Maturation of Vestibular Receptors


Around the third week of gestation, sensory epithelia emerge from ectoderm in the cristae forming the semicircular canals, and in the maculae forming the otolith organs. By 7 weeks’ gestation, small quantities of otoconia are present in the utricle. Thereafter, development proceeds quite rapidly, and within 1 week, greater amounts of otoconia are present in both the utricle and saccule, and cellular differentiation of the macular neural substrate is readily evident. At 7 to 12 weeks’ gestation, the calcium content of the otoconia increases markedly in both the utricle and saccule; however, comparisons along the entire continuum of macular development reveal that the otoconia of the utricle appear to be more mature and varied in size and shape than saccular otoconia. Vestibular hair cells first appear at approximately 7 weeks’ gestation. Although not fully differentiated, the beginning of synapse formation in vestibular hair cells is observed in the human fetus at approximately 9 to 10 weeks’ gestation. Differentiation of Type I and Type II hair cells begins between 11 and 13 weeks’ gestation. In general, the morphologic sequence is from apex to base in the cristae and from the center to periphery in the maculae. Significant numbers of fully formed calyx nerve endings are observed at 20 weeks’ gestation. The maturing ampullary cristae become active as early as the eighth or ninth week of fetal life. Vestibular receptors become active by the 32nd week, at which time a fully developed Moro reflex can be elicited. These observations suggest that vestibular afferents are mature and functional in early stages of human development.


Development of Vestibular Pathways


Vestibular ganglion cells are of various shapes until the 21st week of gestation and become uniform in shape around the 24th week of gestation when the development of the inner ear is complete. Morphometric studies show that ganglion cells grow until the 39th week, reaching maturity around the time of birth. Neuronal connections between the labyrinths and the oculomotor nuclei in the brainstem occur between the 12th and 24th weeks of gestation. Myelination of the vestibular nerve begins around the 20th fetal week; it is the first cranial nerve to complete myelination. The vestibular nuclear complex is functional at 21 weeks’ gestation.




Embryology


Inner Ear


Ongoing research and technological advances have significantly improved our understanding of the cellular differentiation and morphogenesis of the human vestibular labyrinth. The first stages of inner ear development begin as diffuse thickenings of surface ectoderm on either side of the embryonic (rhomboencephalon) hindbrain. During the third week of embryonic development, thickened surface ectoderm of the embryonic hindbrain begins to invaginate, forming the otic placodes.
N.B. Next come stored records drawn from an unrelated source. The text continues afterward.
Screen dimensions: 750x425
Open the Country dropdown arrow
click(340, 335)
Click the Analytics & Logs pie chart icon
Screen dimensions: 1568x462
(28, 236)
During week 4, the otic placodes are surrounded by proliferating embryonic mesoderm, creating otic pits. The otic pits subsequently pinch off from the surface ectoderm to form the closed, rounded structures of the otic vesicles. The otic vesicles further differentiate into upper and lower portions, forming the vestibular apparatus and membranous cochlea, respectively. Different rates of growth among the canals, the vestibular aqueduct, the oval window, the round window, and the cochlea have been observed, which suggests that each part of the inner ear follows distinct trajectories during development. The vestibular apparatus, located superiorly in relation to the cochlea, develops earlier and grows at a faster rate than the cochlea. The otic vesicle elongates and differentiates to form a dorsal utricular portion and a ventral saccular portion. The utricular portion becomes the semicircular canals and the utricle. The superior semicircular canal forms first, followed by the posterior, then lateral canal. The saccular portion becomes the saccule and the cochlear duct. The communication between the saccule and membranous cochlea narrows to form the ductus reuniens.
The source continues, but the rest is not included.